── TEXT SEGMENT

Love of Babalon : Emma Doeve

Love of Babalon : Emma Doeve March 8, 2015

Women of Babalon- A Howling of Women's Voices published by Black Moon.
Women of Babalon- A Howling of Women’s Voices published by Black Moon.

The more I learn about my fellow authoresses from Women of Babalon: A Howling of Women’s Voices , the more in awe I am of the amazing power of feminine creativity and magick.  For those of you who have been following my series of posts highlighting these stunning Women of Babalon ladies, this is the next installment artfully crafted by Emma Doeve.

Part the First:

Once upon a time there was the Muse – one of a number of Goddesses of inspiration and knowledge – who would motivate and stimulate the artist, and make him (and it was always a “him”) a favourite on whom She would bestow Her special gifts. It was an idea popularized by the poet Robert Graves, who brought together medieval Celtic and Troubadour traditions, and fashioned them – with the help of the Romantic poets – into the now familiar notion of the Artist and his Muse.

Before, you would have to be a Classical Scholar (Graves was a considerable one himself) to even learn about the Muse(s), whose original patronage was a more formal educational affair. Graves infamously remarked “Woman is not a poet; she is either a Muse or she is nothing.” By contrast, the wild and witchy Surrealist artist Leonora Carrington said that she “didn’t have time to be anybody’s muse; I was too busy learning to be an artist” and dismissed the identification of Woman and Muse (such as was the “official” attitude within the male-dominated Paris Surrealist circles) succinctly as “bullshit.”

Both the artist and the poet cultivated an intense relationship with a female Presence, whose names are legion. In his celebrated book, Robert Graves called Her The White Goddess even though – naturally and excitingly – She had Her dark side, too. He was in correspondence with a number of practising witches, one of whom wrote to him that once the dam, which kept the flood of “the old knowledge” at bay, would burst:

[T]he whole of humanity is going to be submerged by fifty thousand years of pre-history, swamping the neat subtopian conventions of the last thousand years.
Robert Cochrane, in a letter to Robert Graves.

One thinks of Sigmund Freud expressing the same kind of fear to Carl Gustav Jung, about the “black tide of mud of occultism” threatening to inundate the so-called civilized world . . .

────
── SUPPLIED MATERIAL

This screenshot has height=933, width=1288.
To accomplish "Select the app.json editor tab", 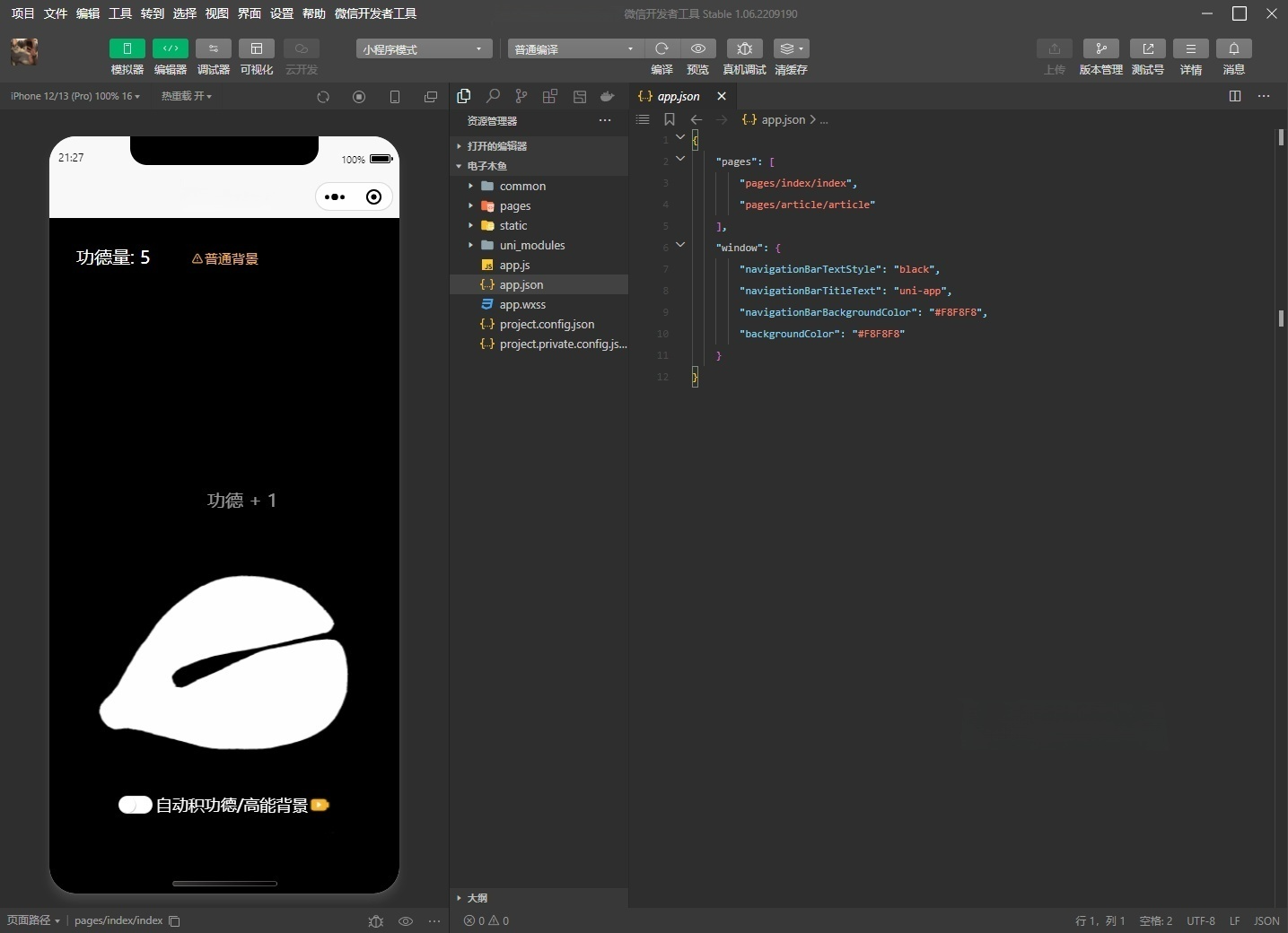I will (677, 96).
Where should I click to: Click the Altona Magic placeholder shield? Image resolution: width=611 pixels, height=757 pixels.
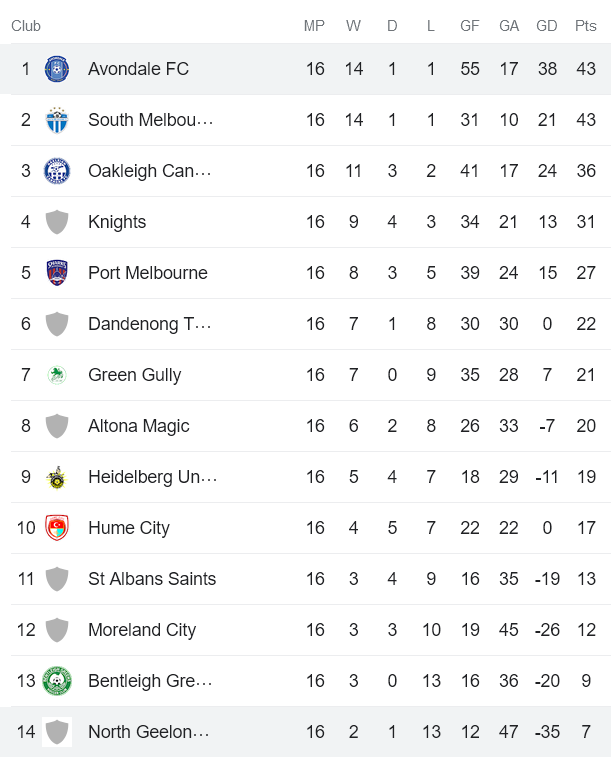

────
── SUPPLIED MATERIAL

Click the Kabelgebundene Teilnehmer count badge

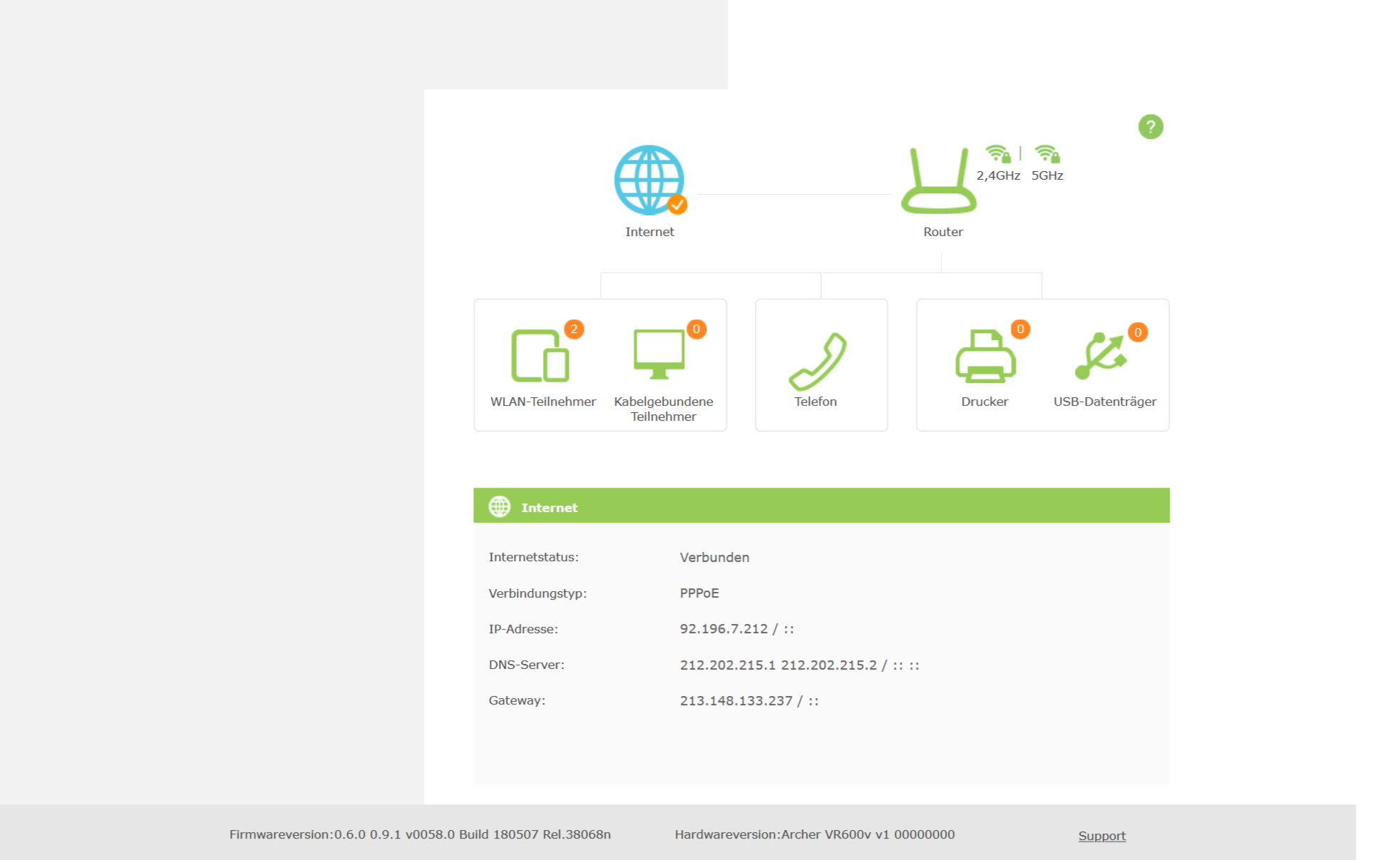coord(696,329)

────

* **TASKS TO COMPLETE**
1. List every person named in the Women of Babalon text.
2. State how many lines of the records contain the string "Click", counting case-sensitively. Give only the number.

* **EXPECTED ANSWERS**
1. Emma Doeve, Robert Graves, Leonora Carrington, Robert Cochrane, Sigmund Freud, Carl Gustav Jung

2. 2